初めての介護現場で戸惑いやすい内容が取り入れられている
認知症への理解加齢とともに発症率が高くなる認知症。なんとなく聞いたことはあるけれど、実際に対応した事はないという人が大半です。程度の差こそあれ80歳代で50%を超えると言われていますから、介護施設の平均年齢が85歳前後であることを考えると、必ず接する機会が出てくるということです。
認知症という病気を理解する上でベースとなるのが医学的側面の学習です。認知症者がとる行動や、移り変わる心理状態の根拠が何なのかを知ることが、認知症者を理解する上でのベースとなります。そしてさらに重要なのは、それらを踏まえ相手を理解した上で適応していくコミュニケーション力です。理屈では分かっていても、実際の対応方法で戸惑う事が多い認知症ですが、基礎を順序立てて学習しおくことで、現場に入った時の心構えが違ってきます。

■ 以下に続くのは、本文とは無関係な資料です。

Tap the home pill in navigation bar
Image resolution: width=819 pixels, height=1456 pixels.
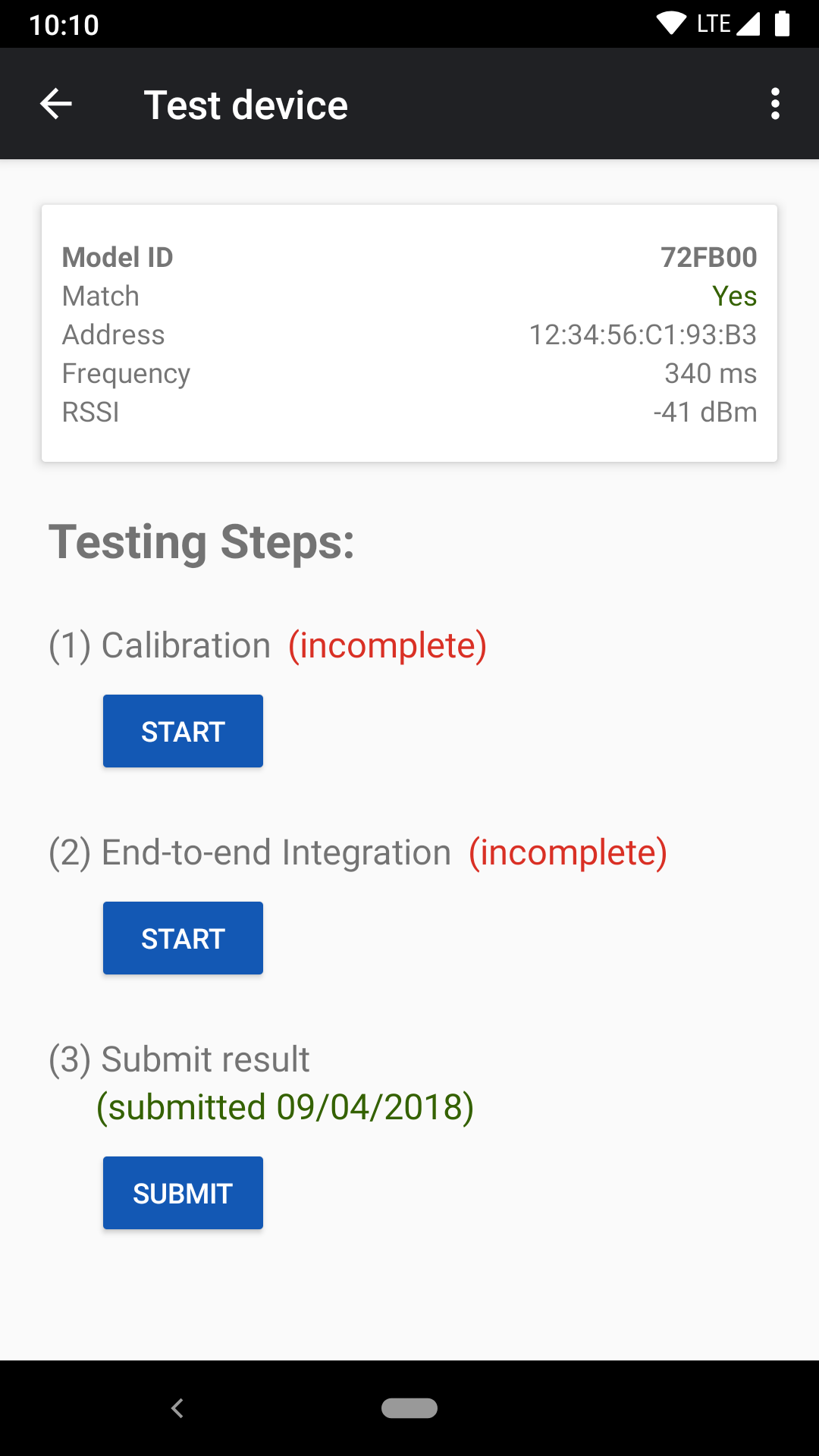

また同じように大切なことは、認知症者の家族の気持ちや介護負担を理解することです。なぜ家族がいるにもかかわらず介護の専門家が必要とされるのか、介護職をこころざす意味をあらためて見つめる時間になるかと思います。
職種間連携を理解
働き始めて戸惑いを感じやすいのが、他職種との連携です。介護の現場とは医師、看護師、理学療法士などの医療職、介護支援専門員、相談員やサービス提供責任者など、多種多様な福祉職で構成されているもの。お互いが専門性を発揮すると同時に、他職種とのチームワークを意識することが成功の秘訣になってきます。そのためまずは各職種の役割を把握することで、一人の利用者に対し、何をどの職種に相談すれば良いのかを理解します。
終末期ケア(看取り)を理解
誰もが平等に迎える「死」という現象。普段の生活においては非日常的な場面ですが、80歳、90歳代の利用者を対象とする介護現場では、自然の流れとして立ち会う確立が高くなってきます。そのため、死を迎える上でのこころとからだのしくみを理解し、介護職としてどのように関わるべきかを学び、自分の心の準備もします。
自立支援への理解
介護保険の基本理念でもある自立支援とは、利用者に残された可能性をいかに引き出し活用していくかを支援していくことです。言い換えると、出来ない部分に目を向けるのではなく、出来る能力に注目する関わり方です。そこには利用者の能力やペースに合わせて、見守る・待つという行為が求められます。忙しい現場では、ベテラン職員でも過剰介護に陥ってしまいがち。初心で理解しておいてほしい部分です。
思考を育てる研修になっている
移動介助の演習
「こころとからだのしくみと生活支援技術」という項目は、全体時間(130時間)の約6割(75時間)を占めており、初任者研修の大きな特徴の一つです。こころとからだのしくみを理解した上で、利用者に合わせた自立支援や意思確認を行いつつ、状態に合わせたケアを適切に行うという一連の流れを学習します。
具体的にはベッドや車いすなどを活用し、実際の場面を想定した演習を行っていきます。時間内で学べる内容には制限がありますが、現場に出た際はぜひ勇気をもって研修で学んだことを実践してみてください。アドバイスする現場職員も「できること」「できないこと」を見極め指導しやすくなります。